FOUR STARS The Pappas brothers take the world of skateboarding head on.


Starring Tas Pappas, Ben Pappas

When a couple of westie kids from Melbourne arrived in Los Angeles in the early 1990's, professional skateboarding was turned upside down. So too were the lives of the Ben and Tuss Pappas, the bogan brothers whose meteoric rise to stardom would also be their undoing.

“There's three sides to every story. Yours, mine and the truth.” Tas Pappas has such an acute sense of self-awareness that without his raw, clear voice, this unflinching documentary would another merit-and-misery account often seen on TV's Australian Story. His candid presence, startling energy and remarkable sense of humour turns the film on its provocative head.
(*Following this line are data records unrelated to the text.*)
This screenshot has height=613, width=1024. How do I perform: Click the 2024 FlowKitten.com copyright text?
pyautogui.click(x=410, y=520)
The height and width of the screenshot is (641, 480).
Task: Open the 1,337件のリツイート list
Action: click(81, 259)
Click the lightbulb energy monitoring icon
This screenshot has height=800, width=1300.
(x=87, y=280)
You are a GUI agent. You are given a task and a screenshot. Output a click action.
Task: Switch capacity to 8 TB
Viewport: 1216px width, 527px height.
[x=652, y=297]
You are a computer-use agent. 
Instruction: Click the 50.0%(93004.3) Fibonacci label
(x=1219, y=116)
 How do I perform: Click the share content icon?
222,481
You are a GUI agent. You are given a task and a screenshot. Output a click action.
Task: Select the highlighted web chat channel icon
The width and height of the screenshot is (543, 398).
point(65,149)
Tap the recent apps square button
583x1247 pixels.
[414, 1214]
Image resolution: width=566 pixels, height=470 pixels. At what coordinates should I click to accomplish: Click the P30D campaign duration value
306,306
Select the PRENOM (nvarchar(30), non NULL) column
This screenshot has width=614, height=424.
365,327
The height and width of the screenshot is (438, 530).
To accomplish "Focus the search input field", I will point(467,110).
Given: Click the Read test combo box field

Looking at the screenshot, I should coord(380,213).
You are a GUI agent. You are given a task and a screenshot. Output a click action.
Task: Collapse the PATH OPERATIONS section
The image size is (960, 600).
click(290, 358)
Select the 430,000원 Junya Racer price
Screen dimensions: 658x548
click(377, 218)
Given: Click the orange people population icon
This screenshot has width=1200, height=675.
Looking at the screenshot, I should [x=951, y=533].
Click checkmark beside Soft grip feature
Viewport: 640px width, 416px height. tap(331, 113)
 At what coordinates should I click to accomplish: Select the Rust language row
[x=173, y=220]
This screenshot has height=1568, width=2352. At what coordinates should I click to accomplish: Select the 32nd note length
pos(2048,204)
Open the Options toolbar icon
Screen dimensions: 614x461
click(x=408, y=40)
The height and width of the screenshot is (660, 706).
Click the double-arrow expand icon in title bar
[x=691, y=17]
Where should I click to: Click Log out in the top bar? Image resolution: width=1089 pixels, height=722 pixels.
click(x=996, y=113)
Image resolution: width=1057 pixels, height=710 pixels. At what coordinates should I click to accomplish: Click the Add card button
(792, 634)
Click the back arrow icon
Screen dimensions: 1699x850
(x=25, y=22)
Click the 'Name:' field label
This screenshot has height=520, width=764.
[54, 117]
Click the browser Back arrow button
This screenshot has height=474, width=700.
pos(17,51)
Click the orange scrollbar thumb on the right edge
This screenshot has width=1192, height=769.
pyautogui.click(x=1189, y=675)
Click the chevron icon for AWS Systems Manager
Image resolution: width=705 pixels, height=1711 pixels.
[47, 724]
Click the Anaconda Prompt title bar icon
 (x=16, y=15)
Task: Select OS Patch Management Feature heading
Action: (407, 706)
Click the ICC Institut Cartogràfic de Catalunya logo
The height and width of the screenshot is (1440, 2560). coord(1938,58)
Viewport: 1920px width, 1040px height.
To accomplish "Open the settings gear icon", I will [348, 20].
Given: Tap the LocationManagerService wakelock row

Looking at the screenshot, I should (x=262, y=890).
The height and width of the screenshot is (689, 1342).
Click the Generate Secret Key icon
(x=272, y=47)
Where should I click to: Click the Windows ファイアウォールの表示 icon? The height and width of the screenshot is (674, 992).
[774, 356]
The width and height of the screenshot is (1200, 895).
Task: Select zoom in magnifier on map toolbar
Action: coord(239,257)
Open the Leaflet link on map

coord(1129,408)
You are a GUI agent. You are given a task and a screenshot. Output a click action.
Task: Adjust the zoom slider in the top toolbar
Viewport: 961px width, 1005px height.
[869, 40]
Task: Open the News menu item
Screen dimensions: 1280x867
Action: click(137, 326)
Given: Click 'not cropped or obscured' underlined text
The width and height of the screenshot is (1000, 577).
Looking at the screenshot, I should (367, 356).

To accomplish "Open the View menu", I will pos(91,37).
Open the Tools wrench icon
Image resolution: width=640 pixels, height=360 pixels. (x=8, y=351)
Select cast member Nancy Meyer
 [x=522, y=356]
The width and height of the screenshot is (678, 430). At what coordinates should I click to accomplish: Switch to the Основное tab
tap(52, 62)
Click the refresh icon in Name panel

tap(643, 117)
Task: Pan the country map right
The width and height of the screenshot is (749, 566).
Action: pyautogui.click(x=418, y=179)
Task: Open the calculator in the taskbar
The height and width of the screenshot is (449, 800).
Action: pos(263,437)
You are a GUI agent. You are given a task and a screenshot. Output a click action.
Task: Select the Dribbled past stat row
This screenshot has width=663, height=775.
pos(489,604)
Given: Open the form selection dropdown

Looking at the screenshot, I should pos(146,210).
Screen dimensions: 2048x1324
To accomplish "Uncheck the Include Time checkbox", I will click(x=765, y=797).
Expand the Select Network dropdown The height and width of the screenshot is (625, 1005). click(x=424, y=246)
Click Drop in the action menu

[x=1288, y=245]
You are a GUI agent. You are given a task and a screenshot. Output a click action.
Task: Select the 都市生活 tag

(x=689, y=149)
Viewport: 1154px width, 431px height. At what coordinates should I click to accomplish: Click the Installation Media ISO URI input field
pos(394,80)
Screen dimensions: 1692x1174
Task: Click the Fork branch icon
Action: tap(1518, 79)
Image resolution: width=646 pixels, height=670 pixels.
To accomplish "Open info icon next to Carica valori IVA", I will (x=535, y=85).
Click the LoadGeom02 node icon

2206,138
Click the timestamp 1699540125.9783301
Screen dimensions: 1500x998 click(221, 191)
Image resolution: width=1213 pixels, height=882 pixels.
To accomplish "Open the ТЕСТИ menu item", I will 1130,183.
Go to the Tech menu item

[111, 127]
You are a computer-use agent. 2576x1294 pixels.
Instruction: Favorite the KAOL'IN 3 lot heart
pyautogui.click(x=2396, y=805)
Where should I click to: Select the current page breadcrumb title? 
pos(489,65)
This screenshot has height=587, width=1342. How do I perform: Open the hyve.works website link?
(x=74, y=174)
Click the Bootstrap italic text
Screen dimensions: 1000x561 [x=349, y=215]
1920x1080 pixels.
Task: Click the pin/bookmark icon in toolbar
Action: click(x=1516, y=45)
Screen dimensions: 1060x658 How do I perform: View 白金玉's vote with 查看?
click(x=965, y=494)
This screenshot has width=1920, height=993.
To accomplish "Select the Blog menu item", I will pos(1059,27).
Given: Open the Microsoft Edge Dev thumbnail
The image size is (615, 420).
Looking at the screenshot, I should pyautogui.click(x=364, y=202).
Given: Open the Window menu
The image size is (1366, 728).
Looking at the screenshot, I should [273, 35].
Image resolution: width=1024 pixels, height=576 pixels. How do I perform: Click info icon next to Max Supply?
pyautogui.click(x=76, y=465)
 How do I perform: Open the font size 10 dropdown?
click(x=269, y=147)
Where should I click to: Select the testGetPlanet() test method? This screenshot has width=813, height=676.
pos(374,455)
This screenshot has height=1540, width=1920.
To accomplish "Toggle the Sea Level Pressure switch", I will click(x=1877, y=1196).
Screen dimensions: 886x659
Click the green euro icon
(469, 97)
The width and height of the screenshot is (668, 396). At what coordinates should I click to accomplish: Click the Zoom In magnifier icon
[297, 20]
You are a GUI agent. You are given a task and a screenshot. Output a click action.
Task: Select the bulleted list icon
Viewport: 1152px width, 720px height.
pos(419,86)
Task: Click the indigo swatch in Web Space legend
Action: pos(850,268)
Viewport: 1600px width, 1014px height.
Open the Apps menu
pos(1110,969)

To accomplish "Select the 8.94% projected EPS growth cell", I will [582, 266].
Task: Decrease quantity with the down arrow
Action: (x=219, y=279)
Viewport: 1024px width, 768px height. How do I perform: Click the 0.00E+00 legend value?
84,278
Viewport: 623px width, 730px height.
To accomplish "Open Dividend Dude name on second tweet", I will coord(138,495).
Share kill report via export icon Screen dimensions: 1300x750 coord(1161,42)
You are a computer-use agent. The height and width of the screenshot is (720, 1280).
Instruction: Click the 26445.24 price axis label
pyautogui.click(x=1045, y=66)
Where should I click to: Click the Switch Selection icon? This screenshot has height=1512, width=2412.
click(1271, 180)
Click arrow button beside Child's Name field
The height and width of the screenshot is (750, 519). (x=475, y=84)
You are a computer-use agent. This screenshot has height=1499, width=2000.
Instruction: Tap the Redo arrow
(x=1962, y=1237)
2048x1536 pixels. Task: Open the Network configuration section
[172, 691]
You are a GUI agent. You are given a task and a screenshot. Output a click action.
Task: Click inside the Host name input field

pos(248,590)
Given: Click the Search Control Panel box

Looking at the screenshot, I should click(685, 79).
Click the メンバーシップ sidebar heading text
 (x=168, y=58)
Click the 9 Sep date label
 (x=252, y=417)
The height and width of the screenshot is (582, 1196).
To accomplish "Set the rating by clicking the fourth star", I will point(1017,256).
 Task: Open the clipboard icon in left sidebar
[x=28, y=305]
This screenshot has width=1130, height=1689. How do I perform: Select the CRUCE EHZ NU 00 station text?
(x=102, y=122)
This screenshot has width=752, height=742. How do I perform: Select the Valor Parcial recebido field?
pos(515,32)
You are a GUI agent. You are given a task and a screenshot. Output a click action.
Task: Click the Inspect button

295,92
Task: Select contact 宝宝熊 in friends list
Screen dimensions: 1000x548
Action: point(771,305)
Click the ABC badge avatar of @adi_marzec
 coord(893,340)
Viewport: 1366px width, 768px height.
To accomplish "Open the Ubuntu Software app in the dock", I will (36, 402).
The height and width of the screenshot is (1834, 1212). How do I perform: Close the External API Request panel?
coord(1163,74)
This aggressive, short-fused yet somehow endearing man holds the hand of all audience members for this story isn't so much about skating (although he does give it grist for the sporting luddites among us), All This Mayhem is about survival.

Using kilometres of video shot by fellow skaters from the time the Pappas brothers first stepped onto a park in Prahran through wild parties, their rise to become the darlings of ESPN and eventual fall from grace, director Eddie Martin has crafted a remarkable film: part time capsule, part reality TV. The video actuality is a gift. From their fiery beginnings through drug and alcohol addiction to the inevitable tragedy, there's not a moment of the Pappas story that Martin hasn't been able to show first hand. It's as thrilling and funny as it is disheartening and gut-wrenching.

All This Mayhem is about skateboarding, a sport some believe was wrestled from skaters and turned into a corporate money machine. It's about players who worked out how to work the new rules, and the unsuspecting ground out by the gear change. It's rock and roll. The burning realisation for Tas that despite international recognition, the lives he and Ben led were, in the end, no different than if they'd stayed in Melbourne's west is the most telling of all. Yet there's also hope that, in the end, no matter the battering he took, Tas Pappas did survive. Crisp, decisive, illuminating – this is essential viewing.